Pixel coordinate grounding data
────────────────────

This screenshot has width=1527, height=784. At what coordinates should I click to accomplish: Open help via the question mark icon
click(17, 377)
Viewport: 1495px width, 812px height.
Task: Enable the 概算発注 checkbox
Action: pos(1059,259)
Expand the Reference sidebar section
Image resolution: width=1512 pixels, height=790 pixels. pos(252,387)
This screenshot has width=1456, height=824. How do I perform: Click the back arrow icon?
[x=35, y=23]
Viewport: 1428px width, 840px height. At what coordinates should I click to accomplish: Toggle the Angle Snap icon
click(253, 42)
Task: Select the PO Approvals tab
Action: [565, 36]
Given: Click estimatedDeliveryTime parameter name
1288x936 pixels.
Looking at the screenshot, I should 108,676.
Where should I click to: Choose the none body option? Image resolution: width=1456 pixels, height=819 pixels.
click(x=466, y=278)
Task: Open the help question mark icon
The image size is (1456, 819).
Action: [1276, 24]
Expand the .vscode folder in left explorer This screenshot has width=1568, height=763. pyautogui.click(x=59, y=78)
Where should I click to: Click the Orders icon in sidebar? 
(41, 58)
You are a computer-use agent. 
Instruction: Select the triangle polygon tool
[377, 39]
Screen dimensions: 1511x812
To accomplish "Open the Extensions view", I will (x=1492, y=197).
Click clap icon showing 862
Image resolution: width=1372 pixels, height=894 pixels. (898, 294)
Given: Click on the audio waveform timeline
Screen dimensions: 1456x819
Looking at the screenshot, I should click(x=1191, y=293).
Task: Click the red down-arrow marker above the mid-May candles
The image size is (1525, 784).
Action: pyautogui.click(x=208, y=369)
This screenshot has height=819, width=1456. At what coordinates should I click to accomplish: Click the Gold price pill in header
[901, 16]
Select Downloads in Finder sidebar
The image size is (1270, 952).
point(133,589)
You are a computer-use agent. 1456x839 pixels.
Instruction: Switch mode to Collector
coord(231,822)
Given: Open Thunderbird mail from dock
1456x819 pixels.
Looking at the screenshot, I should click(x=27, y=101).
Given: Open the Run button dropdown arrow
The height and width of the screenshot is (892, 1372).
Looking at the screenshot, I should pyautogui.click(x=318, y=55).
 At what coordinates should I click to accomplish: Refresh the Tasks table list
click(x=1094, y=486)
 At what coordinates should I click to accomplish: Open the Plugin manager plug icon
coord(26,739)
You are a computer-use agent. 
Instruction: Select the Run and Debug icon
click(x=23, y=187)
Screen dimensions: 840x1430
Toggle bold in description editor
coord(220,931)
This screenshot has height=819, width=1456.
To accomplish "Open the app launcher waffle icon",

────────────────────

[Work task]: Search the entries for the word "Given" and copy every line that has it.

[Exercise answer]:
Given: Click estimatedDeliveryTime parameter name
Given: Click on the audio waveform timeline
Given: Open Thunderbird mail from dock
Given: Open the Run button dropdown arrow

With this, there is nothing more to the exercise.